One of Butterworth's top lawyers sent a vitriolic letter to Peter Dunbar, former general counsel for Republican Gov. Bob Martinez who is a private lawyer representing the state Senate.

"We write to express our dismay over the events surrounding the presentation of a purported "settlement' brokered by your firm in this case," Assistant Deputy Attorney General Gerald Curington wrote. "We and our clients were misled regarding the status of this proposed settlement, as were the intervenors, by the manner in which this was handled."

Butterworth, a Democrat, represents two Republicans, Bush and Secretary of State Katherine Harris, in the lawsuit. The letter indicated Butterworth intended to scrap the deal and focus on motions to dismiss the lawsuit at a hearing Monday that apparently has been postponed.
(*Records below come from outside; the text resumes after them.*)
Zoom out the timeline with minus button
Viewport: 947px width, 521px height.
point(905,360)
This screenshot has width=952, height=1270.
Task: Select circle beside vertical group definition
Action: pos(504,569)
"People have not bought into this deal, so we're back to arguing our motions to dismiss," Deputy Attorney General Richard Doran said in an interview.

Bradshaw said neither she nor Bush saw the letter to Dunbar.

By late afternoon, the lawyer for the private citizens who brought the suit and a key senator who helped craft the settlement insisted Bush had not backed away from the deal.

David Paul Horan of Key West, the plaintiffs' attorney, said no one was misled about who agreed to the proposal. He suggested it would be naive to believe Meek, Hastings or organizations such as the NAACP would accept the settlement without complaint.

"Anybody that's got a lick of sense would never believe that people who were running in racially gerrymandered districts would be totally happy with not running in illegally racially gerrymandered districts," Horan said.

Senate Majority Leader Jack Latvala of Palm Harbor said Butterworth's lawyers were always opposed to the settlement. He described the letter to Dunbar as "very harsh and very political":

"Bob Butterworth is a very political guy, and he uses that office in a very political way."

He said the changes proposed for the districts represented by Meek and Hastings are similar to those made in 1996 to the North Florida district represented by another African-American, Rep. Corrine Brown in Jacksonville.

All three districts were drawn by a panel of three federal judges in 1992. Since then the U.S. Supreme Court has changed the rules, concluding that race cannot be the predominant factor in redrawing political boundaries.

Meek's district in Miami-Dade County and Hastings' district, which links black neighborhoods in seven South Florida counties, would lose a significant number of black voting-age residents under the settlement.

In Meek's case, the black voting age population would decrease from the current 51.3 percent to 45.5 percent. Hastings' district, contained to Broward and Palm Beach counties, would have a black voting age population of 36.9 percent, down from 44.4 percent.